- [Exercise instructions]
Starting at the line below that contains "Click the Цитата button", print each line through the end of the records exactly as it appears.

##########

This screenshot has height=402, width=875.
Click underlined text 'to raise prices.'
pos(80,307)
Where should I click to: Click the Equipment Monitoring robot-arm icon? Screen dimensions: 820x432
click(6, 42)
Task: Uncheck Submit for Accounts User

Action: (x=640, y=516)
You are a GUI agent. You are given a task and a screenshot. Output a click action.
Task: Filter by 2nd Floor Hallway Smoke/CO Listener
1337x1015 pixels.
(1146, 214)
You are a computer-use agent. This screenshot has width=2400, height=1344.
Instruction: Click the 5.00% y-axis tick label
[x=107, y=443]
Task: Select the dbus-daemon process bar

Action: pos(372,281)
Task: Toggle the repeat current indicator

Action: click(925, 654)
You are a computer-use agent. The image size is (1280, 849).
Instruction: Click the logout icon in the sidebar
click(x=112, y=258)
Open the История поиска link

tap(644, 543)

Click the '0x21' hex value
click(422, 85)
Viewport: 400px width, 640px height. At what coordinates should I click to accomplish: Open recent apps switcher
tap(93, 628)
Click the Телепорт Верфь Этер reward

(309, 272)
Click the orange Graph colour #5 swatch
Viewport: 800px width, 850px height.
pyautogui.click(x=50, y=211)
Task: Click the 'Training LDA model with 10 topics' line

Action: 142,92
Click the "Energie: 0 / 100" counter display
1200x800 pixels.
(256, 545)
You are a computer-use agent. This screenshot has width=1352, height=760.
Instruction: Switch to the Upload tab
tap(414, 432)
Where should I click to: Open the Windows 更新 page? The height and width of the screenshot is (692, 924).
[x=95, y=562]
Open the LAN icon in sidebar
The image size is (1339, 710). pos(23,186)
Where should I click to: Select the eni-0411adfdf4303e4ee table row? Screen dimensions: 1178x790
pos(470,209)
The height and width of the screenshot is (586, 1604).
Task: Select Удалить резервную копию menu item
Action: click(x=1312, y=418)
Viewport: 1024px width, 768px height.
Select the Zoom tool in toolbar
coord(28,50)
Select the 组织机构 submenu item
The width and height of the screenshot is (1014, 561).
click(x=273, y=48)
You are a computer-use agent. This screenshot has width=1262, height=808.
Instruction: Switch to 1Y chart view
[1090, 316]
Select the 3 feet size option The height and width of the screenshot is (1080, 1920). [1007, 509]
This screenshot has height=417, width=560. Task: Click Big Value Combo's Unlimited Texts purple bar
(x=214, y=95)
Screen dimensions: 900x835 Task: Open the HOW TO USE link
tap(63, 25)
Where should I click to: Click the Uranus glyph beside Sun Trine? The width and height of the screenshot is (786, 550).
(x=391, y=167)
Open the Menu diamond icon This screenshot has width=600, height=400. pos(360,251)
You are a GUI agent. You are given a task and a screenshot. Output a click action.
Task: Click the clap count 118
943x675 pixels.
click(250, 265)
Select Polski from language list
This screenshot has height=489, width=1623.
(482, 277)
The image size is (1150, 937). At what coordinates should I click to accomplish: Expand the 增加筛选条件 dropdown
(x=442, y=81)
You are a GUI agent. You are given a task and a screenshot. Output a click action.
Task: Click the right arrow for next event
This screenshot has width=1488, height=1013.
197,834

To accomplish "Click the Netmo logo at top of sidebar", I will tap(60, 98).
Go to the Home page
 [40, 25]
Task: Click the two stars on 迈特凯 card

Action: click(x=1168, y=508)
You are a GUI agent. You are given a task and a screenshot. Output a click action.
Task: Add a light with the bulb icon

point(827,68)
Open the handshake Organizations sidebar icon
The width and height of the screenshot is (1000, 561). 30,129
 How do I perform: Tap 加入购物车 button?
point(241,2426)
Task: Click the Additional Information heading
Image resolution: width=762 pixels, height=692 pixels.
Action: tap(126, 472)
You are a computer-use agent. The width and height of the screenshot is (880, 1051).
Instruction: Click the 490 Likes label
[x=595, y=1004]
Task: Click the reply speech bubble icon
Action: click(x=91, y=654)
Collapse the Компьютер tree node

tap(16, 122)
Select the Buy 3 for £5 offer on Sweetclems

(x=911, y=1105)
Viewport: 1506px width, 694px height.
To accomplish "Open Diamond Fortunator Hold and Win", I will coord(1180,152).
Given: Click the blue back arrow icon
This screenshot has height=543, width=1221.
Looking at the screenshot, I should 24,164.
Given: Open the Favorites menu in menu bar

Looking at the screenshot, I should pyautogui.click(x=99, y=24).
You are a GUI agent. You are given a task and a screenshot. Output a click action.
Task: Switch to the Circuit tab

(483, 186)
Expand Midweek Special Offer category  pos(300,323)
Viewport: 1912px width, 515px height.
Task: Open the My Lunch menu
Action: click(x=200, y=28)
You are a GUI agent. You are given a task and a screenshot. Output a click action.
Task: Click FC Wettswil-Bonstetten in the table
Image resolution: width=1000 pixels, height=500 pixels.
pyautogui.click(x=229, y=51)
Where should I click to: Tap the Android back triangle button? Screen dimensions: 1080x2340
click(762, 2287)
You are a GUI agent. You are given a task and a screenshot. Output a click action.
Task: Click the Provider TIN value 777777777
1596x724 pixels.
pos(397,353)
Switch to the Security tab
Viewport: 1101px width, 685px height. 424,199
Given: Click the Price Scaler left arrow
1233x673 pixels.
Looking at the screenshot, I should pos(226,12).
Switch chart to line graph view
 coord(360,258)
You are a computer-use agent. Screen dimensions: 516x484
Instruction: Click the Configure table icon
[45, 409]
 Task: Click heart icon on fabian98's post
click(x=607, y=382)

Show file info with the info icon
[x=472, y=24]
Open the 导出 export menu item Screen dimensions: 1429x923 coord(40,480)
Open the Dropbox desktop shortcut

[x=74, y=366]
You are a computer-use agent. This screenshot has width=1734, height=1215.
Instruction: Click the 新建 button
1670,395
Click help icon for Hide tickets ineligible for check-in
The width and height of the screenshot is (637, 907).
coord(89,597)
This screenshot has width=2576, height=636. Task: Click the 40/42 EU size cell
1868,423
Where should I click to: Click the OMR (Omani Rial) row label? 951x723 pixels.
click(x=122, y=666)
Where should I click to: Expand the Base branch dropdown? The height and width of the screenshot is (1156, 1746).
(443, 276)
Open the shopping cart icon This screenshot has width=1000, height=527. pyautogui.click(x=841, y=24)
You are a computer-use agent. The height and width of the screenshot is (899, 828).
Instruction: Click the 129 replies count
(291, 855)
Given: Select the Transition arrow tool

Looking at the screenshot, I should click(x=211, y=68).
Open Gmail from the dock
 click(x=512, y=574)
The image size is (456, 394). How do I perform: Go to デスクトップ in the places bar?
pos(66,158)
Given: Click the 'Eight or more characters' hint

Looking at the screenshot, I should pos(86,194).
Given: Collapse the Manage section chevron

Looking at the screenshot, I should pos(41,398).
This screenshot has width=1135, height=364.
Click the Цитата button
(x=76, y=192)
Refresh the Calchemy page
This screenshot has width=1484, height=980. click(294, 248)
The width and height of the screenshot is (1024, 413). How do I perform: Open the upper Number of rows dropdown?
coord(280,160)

##########

- [Solution for this task]
Click the Цитата button
(x=76, y=192)
Refresh the Calchemy page
This screenshot has width=1484, height=980. click(294, 248)
The width and height of the screenshot is (1024, 413). How do I perform: Open the upper Number of rows dropdown?
coord(280,160)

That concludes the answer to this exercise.